Why 'do' folk name inanimate objects, especially those which transport them?
The most obvious are boats; followed closely by aircraft...although their names are also a legal requirement. Ergo, a helicopter might be HDY. Hotel Delta Yanky. The owners. and all who know 'her'...it's interesting that most aircraft are seen as female.... will call 'her', Delta Yanky.
'You taking Delta Yanky up today? Well, be nice to her. There's a bit of a whine if you pull the collective up too hard."
Like my glider was GCP. The G was for Glider. The CP was Charlie Papa. But 'she' was Charlie Papa during all references.
Personally, I think it's all to do with mankinds fear that, in fact, we're here for no purpose whatsoever, and the fear that engenders. And so we create various Gods and mini-Gods and have intimate relationships with both animate and inanimate creations.
Pet-owners tend to imbue their pets with human personalities. It's known as anthropormorphism. Ergo, work at it long enough and you'll be swearing that you dog, cat, mouse, lizard, or sabre-toothed tiger, understands English...notwithstanding those who talk to their pets in Yiddish or Greek.
It's a fear-reduction thing, I think. The fear that were here, putting up with wall-to-wall shit for no reason.
I do it myself. Every day, when I plonk Team Zimmerframe in the garage, or end a race or track-day, I always give her a pat and say, 'Thank you'.
I think human beings need to have something outside their immediate control to which they can genuflect....It's like there's some mysterious power which, if given the correct flattery, will carry us on our way.

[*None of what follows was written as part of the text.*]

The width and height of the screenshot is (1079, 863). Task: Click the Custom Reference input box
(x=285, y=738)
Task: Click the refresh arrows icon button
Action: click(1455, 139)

It's totally stupid, but it sure make you feel better, if you're that way inclined; which I am, a bit.
But we are all infants in a rich history of ignorance. Hell's teeth, there's still folk who believe in creation and an omnipotent saviour.
The evidence to the contrary does not disaude them one bit...... War, pestilence, the death of the child.
I think we humans need to belive in something because we actually have no fucking idea why we're here in the first place, doing school, and all that attracts, then marriage, mortgages, debts, issues, make-work challenges, like going fast on a bike, for example. The whole Kaduza.
Why do some men want to climb Mt Something when any putz with enough money can get there in a helicopter and get to the same place in minutes?
Why do some want to sail around the world, pitting their lives against the elements, when you can do the same trip in a jet?
Personally, I think the underlying reason we all do mad-fuck things is; we have no other purpose for being here, and so we may as well get our rocks off while we can, and pay some sort of homage to something while we do it.
We're all like ants crawling over a mound of sugar. Some enjoy the crawl. Some enjoy the sugar. But we do all these mad-fuck things we do for no other purpose than personal acheivement.
And at the end of the day, what does it all mean?
Nothing.
And it is that understanding which drives the many to find some temporary purpose while we live and breathe, and hope there is a purpose, and hope there is 'something' some great power...like naming our bikes might attract.
My attitude being, while I live and breathe, then I'm up for hell on wheels; on account of that's where I get my rocks off.
There is NO purpose to life other than to enjoy it while you have it.
And if just one of you comes back with 'God' I shall set Sinfull on you.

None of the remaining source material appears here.